A big 2023 awaits the stock market
2023 brings a lot of hopes and aspirations of a rebound in growth stocks and a fear of a recession stretching the market’s bear stint. I learned from the stock market to invest in expected and unexpected stocks. Many expect of a recession in 2023 as interest rates stay above 4% and inflation above 5%. Who will benefit from high inflation and interest rates?
Investing in the unexpected stock
My first stock pick for 2023 is sub-prime lender goeasy (TSX:GSY). The current market is conducive for small loan companies. They give short-term higher interest rate loans to lower-risk people facing a cash crunch due to inflation.
goeasy saw a 47% year-over-year growth in loan origination in the third quarter. That was the time when inflation peaked, and the Bank of Canada accelerated rate hikes by as much as one basis point. Since September, interest rate hikes slowed and inflation eased slightly. goeasy stock jumped as much as 50% and 25% in small TSX recoveries.
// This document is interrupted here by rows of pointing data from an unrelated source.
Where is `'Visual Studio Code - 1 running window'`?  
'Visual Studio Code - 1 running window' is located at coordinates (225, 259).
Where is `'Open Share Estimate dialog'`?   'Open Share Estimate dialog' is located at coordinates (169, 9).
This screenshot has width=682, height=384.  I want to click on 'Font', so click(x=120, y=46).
goeasy is a contrarian stock that has a long-term upside. As traditional banks tighten lending, sub-prime lenders are seeing a surge in loan origination from low-risk customers. The biggest risk for the lender is an increase in delinquency, but it has ample liquidity to provide for losses.
The stock is currently skewed toward its 52-week low. Now is an opportunity to lock in a double-digit growth on even the slightest recovery. A pause or a slowdown in interest rate hikes could bode well for goeasy stock. It is a stock to buy and hold in your Tax-Free Savings Account (TFSA).
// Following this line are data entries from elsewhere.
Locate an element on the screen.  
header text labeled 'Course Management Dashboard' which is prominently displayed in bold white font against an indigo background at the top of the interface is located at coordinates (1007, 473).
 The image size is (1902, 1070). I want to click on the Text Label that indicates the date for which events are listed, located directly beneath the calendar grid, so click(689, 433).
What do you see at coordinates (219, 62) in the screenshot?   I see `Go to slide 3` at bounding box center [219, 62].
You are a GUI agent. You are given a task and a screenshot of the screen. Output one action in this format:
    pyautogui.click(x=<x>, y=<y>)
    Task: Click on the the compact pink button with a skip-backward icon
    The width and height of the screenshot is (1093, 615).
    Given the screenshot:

Investing in the expected stock
After taking a contrarian approach, it is time to take an alternative approach and safeguard your portfolio from the expected recession. Time and again, gold has proven to be a hedge when the economy takes to the downside.
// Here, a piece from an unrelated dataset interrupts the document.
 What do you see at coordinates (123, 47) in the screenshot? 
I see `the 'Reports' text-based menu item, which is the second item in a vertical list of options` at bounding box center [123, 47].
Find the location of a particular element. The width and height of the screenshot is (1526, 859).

One of the largest gold miners, Barrick Gold (TSX:ABX) stock is a good way to profit from gold price momentum and earn dividends. The gold stock has surged 40% since November 2022, hinting at the investors’ anxiety about the expected recession. If the recession prolongs, Barrick Gold’s stock price could rally longer.
Even in the short-lived pandemic crisis, Barrick Gold stock moved in the opposite direction, jumping more than 70% in four months. A prolonged recession could bring more upside. Barrick Gold stock gives you an annual dividend yield of 2.12% in a normal scenario. But when gold price increases, it earns higher cash flow. It distributes this to shareholders through a special performance dividend of up to $0.15 per share when net cash crosses the $1 billion mark. But invest only a small portion of your portfolio in Barrick Gold stock, as gold tends to underperform in a growing economy.
The point is…
When you diversify your TFSA portfolio, you spread your money across stocks that react differently to news. Only then can your portfolio outperform even in a weak economy. 2023 is uncertain. If the bear market continues, you can invest small amounts every month in fundamentally strong stocks to reduce your overall cost per share and enhance your upside. Now is the season to buy the dip.